Kota ini adalah ibukota propinsi Palawan –
the last part of Palawan that we visited. ‘Feel’ kotanya buat saya terasa
seperti Tegal, bahkan saat kami naik tricycle untuk melihat-lihat Baywalk, lalu
ke Plaza Cuartel untuk tahu betapa kejamnya Jepang terhadap tawanan perang, dan
ke beberapa tempat lainnya, kami melewati pasar yang rasanya persis seperti
sedang lewat salah satu bagian Tegal yang selalu macet saat lebaran.

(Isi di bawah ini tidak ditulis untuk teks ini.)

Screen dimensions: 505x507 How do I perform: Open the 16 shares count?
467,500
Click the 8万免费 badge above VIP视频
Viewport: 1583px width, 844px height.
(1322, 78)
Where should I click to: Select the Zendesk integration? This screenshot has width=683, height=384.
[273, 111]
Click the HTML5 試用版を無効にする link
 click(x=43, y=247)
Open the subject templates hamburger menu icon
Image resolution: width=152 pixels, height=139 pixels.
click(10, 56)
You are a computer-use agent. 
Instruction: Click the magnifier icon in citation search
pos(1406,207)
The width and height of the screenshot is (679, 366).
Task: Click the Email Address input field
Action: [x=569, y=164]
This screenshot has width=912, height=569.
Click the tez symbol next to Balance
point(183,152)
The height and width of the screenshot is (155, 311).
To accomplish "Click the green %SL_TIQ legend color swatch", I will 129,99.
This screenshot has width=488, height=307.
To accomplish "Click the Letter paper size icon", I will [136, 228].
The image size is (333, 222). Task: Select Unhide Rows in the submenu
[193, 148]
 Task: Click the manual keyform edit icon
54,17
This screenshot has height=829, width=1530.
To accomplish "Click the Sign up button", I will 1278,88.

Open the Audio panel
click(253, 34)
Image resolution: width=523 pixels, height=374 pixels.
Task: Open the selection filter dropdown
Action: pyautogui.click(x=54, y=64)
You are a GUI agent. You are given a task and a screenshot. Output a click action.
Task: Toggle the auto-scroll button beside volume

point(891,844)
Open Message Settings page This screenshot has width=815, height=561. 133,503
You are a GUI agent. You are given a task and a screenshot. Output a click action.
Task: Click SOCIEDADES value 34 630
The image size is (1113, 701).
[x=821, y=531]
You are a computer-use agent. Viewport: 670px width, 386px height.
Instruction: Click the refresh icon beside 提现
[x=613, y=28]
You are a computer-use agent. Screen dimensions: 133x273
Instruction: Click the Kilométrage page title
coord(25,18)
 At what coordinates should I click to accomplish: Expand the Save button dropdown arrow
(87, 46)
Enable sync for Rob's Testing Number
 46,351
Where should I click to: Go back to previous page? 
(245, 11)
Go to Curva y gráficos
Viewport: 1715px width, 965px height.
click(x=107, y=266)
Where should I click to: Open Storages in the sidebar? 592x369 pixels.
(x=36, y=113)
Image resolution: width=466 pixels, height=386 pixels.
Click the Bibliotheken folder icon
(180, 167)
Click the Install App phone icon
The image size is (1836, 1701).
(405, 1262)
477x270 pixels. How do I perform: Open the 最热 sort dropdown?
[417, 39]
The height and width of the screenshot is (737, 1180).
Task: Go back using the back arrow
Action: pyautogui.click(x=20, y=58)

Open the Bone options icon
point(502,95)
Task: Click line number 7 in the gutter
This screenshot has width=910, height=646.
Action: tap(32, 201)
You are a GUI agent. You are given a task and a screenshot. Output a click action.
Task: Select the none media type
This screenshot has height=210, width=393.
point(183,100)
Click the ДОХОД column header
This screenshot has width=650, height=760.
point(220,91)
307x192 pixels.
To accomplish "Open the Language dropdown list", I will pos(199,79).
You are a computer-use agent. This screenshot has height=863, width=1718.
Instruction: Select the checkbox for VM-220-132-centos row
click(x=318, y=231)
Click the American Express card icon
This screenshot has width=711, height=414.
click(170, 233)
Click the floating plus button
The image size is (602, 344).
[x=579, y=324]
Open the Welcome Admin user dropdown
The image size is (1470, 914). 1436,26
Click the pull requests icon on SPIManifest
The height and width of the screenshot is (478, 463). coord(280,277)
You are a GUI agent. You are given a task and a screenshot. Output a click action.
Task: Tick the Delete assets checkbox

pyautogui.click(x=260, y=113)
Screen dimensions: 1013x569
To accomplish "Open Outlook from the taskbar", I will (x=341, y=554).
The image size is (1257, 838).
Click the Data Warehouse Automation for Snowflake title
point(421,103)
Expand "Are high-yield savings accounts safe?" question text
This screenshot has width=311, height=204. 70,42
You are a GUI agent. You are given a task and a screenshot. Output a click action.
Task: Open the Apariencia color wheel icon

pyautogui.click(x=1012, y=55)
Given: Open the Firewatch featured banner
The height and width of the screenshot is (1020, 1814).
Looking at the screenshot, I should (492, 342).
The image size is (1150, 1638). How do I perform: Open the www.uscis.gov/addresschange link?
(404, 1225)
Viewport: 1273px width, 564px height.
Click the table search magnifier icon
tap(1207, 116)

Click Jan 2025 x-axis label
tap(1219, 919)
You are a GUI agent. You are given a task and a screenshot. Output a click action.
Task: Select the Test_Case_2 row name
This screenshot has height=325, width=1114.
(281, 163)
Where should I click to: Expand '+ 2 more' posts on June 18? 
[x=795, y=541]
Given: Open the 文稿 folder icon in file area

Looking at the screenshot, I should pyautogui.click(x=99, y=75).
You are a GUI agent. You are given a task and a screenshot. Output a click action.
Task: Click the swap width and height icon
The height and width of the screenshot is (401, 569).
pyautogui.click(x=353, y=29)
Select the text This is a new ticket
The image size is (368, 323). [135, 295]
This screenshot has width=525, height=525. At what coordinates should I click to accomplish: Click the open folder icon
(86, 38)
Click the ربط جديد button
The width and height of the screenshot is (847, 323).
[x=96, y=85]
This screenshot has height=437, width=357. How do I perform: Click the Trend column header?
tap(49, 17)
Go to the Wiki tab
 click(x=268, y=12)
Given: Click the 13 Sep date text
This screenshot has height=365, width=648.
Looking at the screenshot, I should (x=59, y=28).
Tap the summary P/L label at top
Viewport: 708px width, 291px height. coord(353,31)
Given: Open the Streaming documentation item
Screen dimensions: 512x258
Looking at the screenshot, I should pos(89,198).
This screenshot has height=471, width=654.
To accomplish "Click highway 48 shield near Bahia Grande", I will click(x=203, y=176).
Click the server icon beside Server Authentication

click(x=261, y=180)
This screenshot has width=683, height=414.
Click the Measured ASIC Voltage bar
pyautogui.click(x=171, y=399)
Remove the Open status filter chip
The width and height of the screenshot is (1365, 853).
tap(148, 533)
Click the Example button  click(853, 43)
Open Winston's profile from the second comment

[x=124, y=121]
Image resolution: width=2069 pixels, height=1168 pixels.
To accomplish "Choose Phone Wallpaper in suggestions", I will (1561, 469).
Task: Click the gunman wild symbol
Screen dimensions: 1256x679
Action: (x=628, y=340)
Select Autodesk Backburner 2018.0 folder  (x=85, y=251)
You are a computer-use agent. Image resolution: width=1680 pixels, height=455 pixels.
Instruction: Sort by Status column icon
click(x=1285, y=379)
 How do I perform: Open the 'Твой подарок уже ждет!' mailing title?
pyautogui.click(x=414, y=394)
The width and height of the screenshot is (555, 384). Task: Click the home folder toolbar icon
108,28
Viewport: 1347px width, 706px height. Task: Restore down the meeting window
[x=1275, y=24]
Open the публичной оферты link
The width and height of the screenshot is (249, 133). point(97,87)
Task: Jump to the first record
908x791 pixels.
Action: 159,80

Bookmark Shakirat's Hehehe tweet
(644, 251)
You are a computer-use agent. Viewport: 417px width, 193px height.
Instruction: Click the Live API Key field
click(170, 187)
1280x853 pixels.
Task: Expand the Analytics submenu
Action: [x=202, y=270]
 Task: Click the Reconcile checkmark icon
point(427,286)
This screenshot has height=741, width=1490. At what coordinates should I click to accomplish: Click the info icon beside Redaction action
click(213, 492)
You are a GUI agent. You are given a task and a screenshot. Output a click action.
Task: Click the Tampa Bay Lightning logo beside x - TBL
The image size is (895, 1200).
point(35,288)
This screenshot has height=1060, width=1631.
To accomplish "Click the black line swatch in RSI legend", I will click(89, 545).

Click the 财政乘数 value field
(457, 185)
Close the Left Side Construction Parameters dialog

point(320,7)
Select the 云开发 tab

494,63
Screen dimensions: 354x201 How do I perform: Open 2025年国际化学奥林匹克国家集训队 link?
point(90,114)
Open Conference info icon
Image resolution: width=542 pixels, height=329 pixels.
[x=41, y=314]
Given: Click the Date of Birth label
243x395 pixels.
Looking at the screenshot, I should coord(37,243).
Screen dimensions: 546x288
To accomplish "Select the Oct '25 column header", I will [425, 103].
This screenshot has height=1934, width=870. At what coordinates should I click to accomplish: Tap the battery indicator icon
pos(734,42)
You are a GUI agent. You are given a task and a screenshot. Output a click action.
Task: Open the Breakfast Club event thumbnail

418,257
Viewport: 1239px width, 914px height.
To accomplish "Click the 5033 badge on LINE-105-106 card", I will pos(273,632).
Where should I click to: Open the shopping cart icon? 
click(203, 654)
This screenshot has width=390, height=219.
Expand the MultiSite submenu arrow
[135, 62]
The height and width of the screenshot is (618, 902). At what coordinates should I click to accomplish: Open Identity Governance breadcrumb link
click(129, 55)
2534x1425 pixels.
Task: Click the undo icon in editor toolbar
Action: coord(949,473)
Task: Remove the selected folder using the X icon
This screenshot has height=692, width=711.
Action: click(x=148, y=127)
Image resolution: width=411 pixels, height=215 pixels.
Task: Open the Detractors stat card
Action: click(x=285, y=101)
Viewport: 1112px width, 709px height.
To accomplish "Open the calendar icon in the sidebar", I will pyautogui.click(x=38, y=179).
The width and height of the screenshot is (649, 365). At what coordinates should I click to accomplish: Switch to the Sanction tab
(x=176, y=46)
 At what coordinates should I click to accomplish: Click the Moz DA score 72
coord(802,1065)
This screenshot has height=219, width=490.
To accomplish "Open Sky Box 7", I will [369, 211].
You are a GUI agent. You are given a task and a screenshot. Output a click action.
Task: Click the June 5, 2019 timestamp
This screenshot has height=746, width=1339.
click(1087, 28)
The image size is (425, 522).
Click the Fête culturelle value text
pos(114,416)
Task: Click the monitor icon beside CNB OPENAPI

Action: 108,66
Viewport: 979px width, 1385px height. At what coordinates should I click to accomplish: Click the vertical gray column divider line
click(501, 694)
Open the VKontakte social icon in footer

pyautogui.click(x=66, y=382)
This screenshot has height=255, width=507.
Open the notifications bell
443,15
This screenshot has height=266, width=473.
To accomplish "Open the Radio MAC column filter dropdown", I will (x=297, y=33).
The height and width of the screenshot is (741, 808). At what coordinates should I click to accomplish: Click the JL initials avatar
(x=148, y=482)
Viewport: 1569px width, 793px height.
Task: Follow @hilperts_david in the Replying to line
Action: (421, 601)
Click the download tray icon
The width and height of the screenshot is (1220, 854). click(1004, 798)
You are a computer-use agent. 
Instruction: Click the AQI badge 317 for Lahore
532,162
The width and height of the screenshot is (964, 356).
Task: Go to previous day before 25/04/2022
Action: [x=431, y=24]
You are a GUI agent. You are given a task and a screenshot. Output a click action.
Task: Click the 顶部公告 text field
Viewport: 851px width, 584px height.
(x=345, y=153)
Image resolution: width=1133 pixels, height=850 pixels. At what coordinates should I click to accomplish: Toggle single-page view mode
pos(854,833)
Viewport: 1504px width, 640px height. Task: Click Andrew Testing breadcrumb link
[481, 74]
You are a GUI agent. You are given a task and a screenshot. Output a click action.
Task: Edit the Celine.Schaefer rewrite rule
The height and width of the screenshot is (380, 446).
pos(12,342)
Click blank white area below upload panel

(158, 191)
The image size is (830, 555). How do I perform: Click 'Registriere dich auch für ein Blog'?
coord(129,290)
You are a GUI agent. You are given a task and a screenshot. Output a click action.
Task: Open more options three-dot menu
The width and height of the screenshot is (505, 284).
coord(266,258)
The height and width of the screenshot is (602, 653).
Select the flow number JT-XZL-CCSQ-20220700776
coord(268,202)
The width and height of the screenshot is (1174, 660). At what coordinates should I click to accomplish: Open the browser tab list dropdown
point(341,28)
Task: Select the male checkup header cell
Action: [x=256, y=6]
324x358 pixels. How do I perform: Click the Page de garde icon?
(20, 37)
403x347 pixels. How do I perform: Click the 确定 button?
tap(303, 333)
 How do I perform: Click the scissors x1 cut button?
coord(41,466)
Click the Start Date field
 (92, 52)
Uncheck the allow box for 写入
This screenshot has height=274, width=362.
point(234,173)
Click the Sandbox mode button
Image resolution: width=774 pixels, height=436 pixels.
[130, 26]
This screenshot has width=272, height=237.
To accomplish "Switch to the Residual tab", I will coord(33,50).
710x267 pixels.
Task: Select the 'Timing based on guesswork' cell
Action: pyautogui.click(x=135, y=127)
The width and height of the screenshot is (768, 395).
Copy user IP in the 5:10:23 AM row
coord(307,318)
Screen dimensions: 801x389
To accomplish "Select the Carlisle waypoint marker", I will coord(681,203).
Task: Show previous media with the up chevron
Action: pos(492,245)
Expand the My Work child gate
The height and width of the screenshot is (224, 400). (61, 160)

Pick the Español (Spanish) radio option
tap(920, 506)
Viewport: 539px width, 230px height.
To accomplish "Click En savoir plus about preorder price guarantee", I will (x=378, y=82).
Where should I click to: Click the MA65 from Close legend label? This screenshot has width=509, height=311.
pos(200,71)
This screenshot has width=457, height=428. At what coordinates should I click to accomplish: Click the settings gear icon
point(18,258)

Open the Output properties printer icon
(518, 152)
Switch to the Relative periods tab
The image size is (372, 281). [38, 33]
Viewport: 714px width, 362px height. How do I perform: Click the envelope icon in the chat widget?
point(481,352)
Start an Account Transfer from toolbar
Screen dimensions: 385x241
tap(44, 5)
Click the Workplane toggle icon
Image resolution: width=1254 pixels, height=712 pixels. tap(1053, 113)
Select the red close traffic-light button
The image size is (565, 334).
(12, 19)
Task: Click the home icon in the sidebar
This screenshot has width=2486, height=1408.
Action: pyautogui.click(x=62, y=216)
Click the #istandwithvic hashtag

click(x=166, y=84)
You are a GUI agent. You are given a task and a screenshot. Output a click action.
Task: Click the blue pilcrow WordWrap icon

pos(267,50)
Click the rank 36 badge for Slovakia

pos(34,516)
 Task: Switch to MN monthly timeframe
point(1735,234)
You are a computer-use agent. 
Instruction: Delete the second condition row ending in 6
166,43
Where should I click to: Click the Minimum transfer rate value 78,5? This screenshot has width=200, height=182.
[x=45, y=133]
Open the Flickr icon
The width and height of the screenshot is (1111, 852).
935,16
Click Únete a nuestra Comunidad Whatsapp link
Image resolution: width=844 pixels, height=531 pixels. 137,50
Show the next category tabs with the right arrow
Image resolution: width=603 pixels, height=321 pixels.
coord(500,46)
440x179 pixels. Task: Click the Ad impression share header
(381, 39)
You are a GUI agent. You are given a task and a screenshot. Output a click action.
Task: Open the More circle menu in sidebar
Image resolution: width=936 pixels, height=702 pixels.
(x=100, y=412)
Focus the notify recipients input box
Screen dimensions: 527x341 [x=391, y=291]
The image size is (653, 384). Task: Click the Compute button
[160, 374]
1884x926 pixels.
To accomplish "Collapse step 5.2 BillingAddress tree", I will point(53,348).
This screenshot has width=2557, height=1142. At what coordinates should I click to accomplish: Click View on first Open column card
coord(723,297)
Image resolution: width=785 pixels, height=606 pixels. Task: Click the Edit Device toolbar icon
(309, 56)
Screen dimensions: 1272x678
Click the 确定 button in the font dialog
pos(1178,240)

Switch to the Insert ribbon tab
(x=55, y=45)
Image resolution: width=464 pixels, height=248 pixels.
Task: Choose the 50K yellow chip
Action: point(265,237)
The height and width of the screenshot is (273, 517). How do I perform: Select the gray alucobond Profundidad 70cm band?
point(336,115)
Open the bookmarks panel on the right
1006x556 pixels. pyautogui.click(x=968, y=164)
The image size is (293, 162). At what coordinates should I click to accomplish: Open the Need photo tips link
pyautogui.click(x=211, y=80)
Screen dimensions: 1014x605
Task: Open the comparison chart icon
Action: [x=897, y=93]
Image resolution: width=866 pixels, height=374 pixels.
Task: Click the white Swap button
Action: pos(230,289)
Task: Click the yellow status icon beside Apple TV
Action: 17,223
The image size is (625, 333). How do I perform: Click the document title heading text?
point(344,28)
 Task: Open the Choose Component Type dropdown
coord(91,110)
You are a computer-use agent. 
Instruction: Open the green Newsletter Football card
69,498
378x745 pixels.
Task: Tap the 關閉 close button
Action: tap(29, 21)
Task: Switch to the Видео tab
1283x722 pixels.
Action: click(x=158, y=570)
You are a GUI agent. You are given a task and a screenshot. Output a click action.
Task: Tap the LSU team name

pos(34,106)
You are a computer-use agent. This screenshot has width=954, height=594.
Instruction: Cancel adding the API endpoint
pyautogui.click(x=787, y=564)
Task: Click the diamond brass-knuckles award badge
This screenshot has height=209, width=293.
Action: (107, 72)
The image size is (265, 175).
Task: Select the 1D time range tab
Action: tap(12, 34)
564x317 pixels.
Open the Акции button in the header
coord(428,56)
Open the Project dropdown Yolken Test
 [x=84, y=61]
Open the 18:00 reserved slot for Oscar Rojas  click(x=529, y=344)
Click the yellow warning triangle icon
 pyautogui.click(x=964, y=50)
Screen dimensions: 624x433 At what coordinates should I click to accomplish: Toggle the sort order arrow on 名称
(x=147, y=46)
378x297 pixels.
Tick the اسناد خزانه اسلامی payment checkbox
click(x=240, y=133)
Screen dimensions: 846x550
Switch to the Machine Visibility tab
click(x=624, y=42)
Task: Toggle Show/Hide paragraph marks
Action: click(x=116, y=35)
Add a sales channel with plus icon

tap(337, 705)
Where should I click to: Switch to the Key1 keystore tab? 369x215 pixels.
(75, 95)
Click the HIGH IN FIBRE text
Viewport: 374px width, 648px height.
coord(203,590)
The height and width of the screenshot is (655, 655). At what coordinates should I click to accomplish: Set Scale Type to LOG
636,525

Yang ‘must-do’ disini adalah fireflies
watching di salah sudut hutan bakau. Banyak tur yang bisa anda kontak di kota
ini, dan anda bisa memilih mau private atau kelompok. Setiap tur sudah termasuk
makan malam.
Karena sudah gelap gulita dan kamera saya
tidak canggih, saya tidak bisa foto-foto. Tapi ‘rasa’ yang ditinggalkan
(halaahhh….), sulit hilang dari benak. Malam yang gelap, kunang-kunang di sekitar
pepohonan bakau, dan langit penuh gemintang, membuat saya jadi teringat
perjalanan kami menyusuri dan menginap di sepanjang sungai Sekonyer di Kalimantan
Tengah.
Kalau anda melewatkan malam bersama
kunang-kunang ini di Puerto Princesa, anda masih bisa melakukannya di Bohol.
Bedanya, di Bohol ini dilakukan di sungai Loboc. Kami tidak melakukan ini lagi.
Tapi yang betul-betul anda tidak boleh
lewatkan di Puerto Princesa adalah ke Underground River.
Taman Nasional Sungai Bawah Tanah Puerto
Princesa adalah sebuah area dilindungi yang terletak 80 kilometer di sebelah
utara Kota Puerto Princesa, Palawan, Filipina (saya kutip dari Wikipedia).
Tepatnya di Sabang nama daerahnya.
Sungai bawah tanah ini sudah menjadi UNESCO
World Heritage di tahun 1999, dan menjadi salah satu dari 7 keajaiban dunia
yang baru di tahun 2012. Sungai ini panjangnya sebetulnya 8,2 km, tapi yang
bisa dijelajahi turis hanya sepanjang 1,5km. Selebihnya, karena kondisi yang
khusus, harus ada ijin khusus dan biasanya hanya diperbolehkan untuk peneliti.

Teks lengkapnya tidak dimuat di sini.